Your goal | Add 116 to every coordinate in the answers, then give all of these lines again, requests included, with the pictures left out.

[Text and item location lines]

────────────────────────────────────────

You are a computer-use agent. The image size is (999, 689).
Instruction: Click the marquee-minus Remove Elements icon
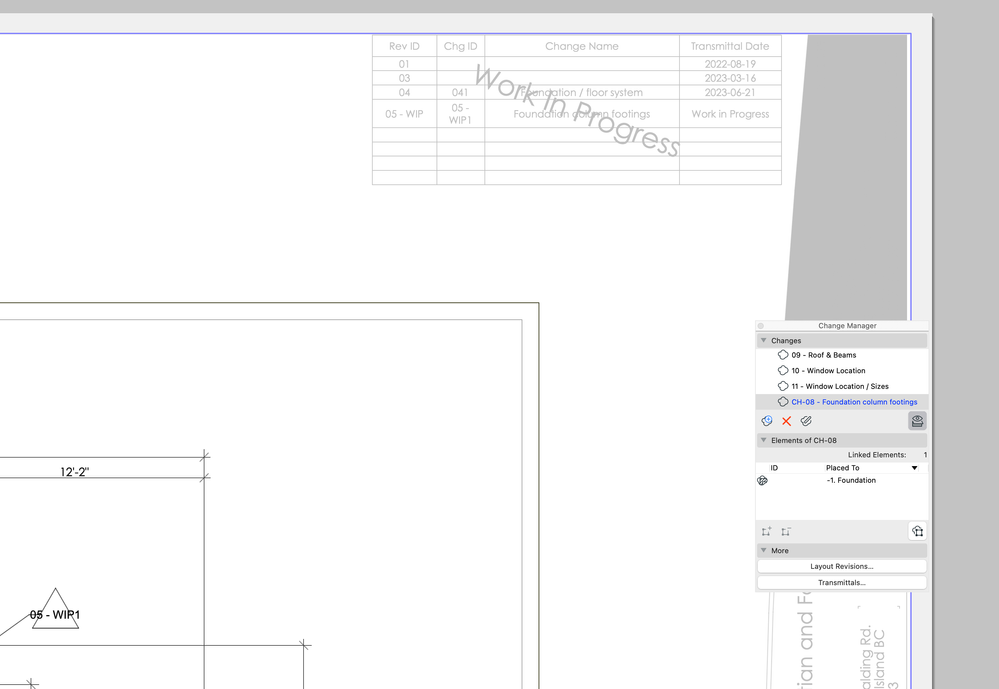pyautogui.click(x=786, y=531)
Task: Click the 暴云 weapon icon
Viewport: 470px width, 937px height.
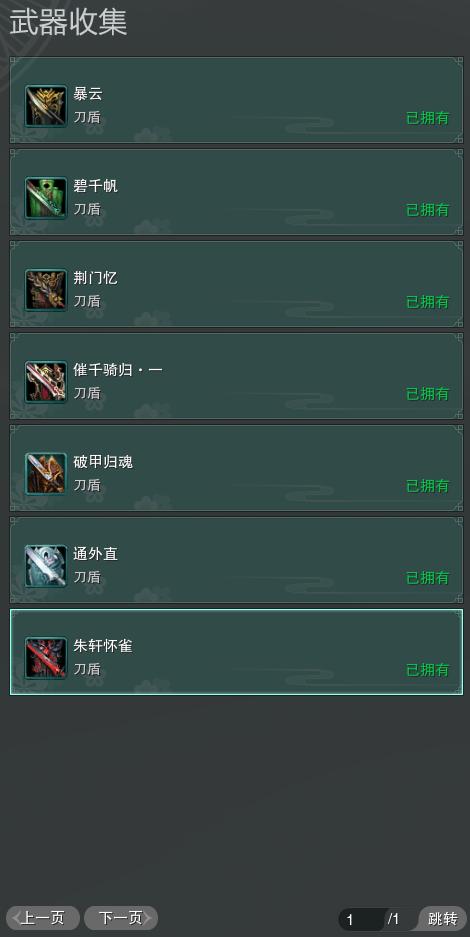Action: 46,106
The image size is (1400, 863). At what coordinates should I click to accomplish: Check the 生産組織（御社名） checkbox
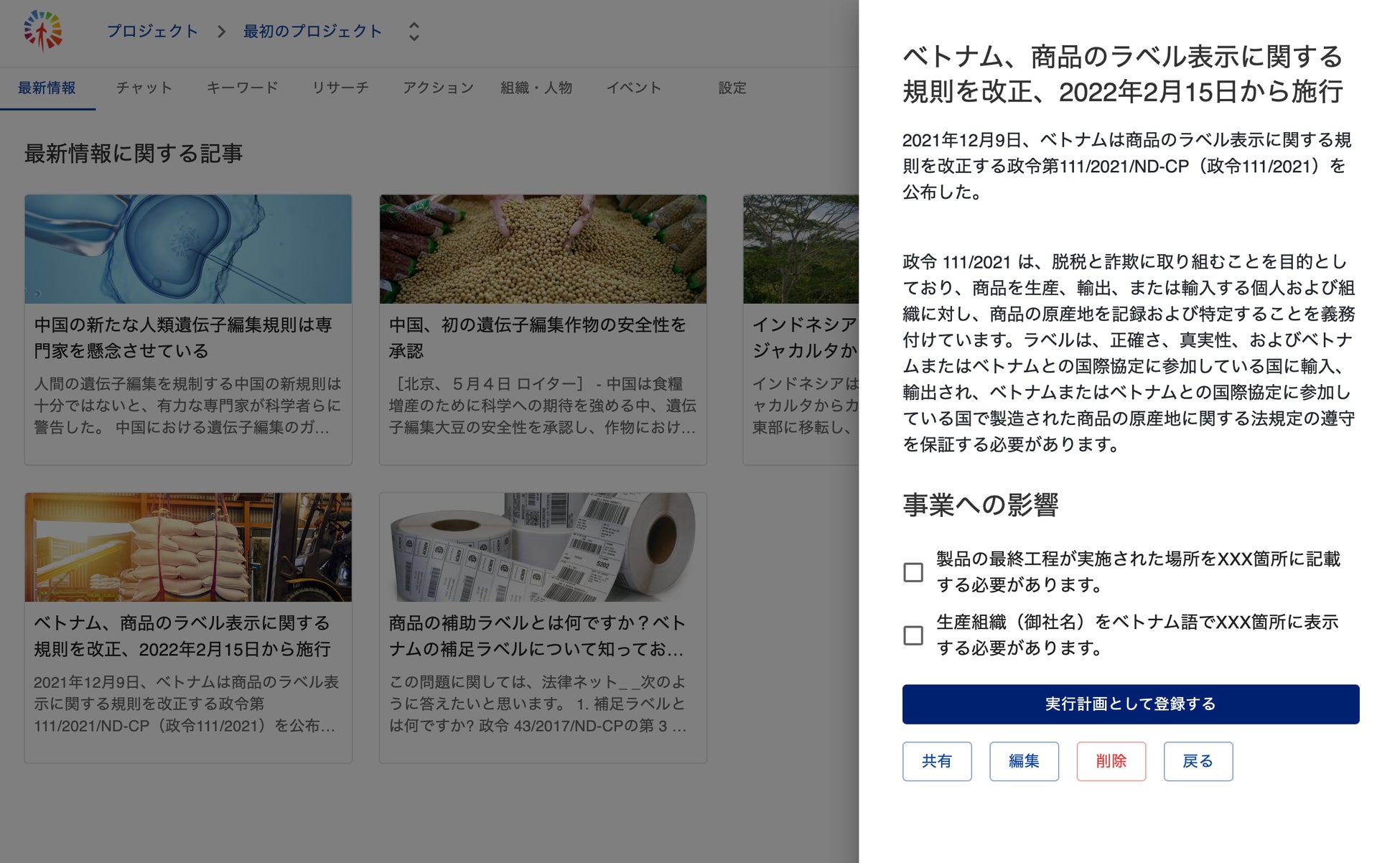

────────────────────────────────────────

The solution |
You are a computer-use agent. The image size is (999, 689).
Instruction: Click the marquee-minus Remove Elements icon
pyautogui.click(x=902, y=647)
Task: Click the 暴云 weapon icon
Viewport: 470px width, 937px height.
Action: 162,222
The image size is (1400, 863). At what coordinates should I click to accomplish: Check the 生産組織（御社名） checkbox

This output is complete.